The morphology of the active layer is at the heart of perovskite solar cells. It is deeply related to charge transport and extraction, which depend on coverage ratio, crystallinity, crystal size and perhaps crystal orientation. However, the crystallization process in a solution-processed perovskite film is ungovernable and there is no clear guideline for how to improve the film morphology. Here, we employed the selective solvent annealing (SSA) method to control crystallization kinetics, producing a flat CH₃NH₃PbI_xCl_3−x film with almost full coverage, micron scale grain size, enhanced crystallinity and optimized crystal orientation. The improved morphology is attributed to the formation of a uniformly distributed nucleus of perovskite before thermal annealing, resulting from the selective solubility of selective solvents, which accelerates the crystallization of lead iodide (PbI₂) and the intercalation of methylammonium iodide (MAI) into the PbI₂ crystal lattice.
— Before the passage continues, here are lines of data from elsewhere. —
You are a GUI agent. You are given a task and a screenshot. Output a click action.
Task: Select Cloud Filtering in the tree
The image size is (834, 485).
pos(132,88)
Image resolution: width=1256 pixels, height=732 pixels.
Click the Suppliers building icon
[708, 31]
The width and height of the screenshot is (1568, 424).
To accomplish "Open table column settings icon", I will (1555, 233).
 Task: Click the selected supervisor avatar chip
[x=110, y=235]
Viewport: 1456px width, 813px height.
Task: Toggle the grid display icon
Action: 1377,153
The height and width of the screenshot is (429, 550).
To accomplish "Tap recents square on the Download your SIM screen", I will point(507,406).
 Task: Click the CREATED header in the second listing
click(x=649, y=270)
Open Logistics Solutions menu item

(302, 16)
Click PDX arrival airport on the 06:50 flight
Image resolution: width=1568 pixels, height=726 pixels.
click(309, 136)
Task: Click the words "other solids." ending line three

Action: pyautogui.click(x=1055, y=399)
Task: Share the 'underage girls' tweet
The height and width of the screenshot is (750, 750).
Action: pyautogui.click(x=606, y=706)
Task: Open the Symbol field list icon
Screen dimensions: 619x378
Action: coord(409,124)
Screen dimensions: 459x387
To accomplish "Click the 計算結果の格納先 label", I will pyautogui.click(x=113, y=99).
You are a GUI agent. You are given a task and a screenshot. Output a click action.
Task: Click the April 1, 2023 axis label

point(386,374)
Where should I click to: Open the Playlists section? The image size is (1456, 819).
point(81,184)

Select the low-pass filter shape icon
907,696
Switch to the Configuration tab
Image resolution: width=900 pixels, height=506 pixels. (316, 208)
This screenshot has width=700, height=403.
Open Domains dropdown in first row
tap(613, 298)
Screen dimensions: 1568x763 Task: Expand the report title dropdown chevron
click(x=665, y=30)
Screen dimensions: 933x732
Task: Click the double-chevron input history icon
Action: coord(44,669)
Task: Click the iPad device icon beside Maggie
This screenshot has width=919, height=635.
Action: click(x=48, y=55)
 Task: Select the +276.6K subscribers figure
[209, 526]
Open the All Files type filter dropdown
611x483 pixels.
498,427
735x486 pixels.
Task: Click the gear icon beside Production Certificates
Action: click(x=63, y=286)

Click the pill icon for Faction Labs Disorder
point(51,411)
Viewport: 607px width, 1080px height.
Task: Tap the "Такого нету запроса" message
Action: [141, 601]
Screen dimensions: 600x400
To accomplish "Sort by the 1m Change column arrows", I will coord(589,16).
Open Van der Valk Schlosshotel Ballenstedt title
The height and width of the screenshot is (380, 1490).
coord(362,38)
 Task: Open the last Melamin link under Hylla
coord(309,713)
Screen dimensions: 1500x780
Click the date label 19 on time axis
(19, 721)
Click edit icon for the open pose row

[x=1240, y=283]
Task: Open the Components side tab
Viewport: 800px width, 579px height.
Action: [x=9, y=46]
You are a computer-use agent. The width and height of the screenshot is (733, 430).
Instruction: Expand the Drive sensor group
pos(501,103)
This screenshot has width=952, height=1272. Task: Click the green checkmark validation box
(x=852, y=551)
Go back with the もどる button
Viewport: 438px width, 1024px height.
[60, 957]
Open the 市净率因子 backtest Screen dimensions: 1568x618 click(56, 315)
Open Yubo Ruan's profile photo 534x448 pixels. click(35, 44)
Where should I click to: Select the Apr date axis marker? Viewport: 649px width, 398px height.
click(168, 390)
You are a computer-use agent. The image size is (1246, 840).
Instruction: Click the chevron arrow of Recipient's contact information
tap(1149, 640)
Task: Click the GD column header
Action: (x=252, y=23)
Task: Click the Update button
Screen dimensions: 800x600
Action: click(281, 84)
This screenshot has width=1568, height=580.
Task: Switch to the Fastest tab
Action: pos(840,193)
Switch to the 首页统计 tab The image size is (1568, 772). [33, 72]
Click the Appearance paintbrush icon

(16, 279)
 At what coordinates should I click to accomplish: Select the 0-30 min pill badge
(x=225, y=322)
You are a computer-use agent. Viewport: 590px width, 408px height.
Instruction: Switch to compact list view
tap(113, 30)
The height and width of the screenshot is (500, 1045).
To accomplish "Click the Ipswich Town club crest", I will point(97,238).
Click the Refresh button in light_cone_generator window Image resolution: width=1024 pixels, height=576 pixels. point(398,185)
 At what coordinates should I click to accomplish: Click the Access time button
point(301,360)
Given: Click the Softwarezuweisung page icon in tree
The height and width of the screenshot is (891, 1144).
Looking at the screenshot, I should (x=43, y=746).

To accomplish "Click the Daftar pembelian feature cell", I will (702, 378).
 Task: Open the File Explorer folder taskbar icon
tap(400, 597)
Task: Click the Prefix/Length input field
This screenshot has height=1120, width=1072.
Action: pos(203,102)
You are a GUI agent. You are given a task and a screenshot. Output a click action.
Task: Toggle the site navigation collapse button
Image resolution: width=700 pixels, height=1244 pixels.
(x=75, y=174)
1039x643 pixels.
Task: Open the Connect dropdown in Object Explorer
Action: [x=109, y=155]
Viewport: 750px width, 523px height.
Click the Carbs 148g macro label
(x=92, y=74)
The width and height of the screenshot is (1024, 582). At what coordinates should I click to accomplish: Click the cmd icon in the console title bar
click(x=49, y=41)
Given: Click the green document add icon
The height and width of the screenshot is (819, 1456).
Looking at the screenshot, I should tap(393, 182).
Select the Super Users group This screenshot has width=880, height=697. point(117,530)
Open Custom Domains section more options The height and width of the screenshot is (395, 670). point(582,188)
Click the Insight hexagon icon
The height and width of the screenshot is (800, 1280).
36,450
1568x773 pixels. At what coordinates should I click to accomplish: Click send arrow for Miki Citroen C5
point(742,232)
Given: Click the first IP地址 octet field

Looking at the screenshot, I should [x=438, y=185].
Furthermore, driven by thermodynamics, the nucleus tends to rearrange during the thermal annealing process, and thus the crystal orientation turns from (h k 0) (h = k) to (h 0 0) orientation, which enables the corner of the inorganic framework to come into contact with the substrate. The enhanced crystallinity, enlarged crystal size and optimized crystal orientation are beneficial for the carrier collection due to the prolonged carrier life time and reduced carrier recombination, which resulted in the highest power conversion efficiency (PCE) of 12.38%, about 37% increase compared with the reference device.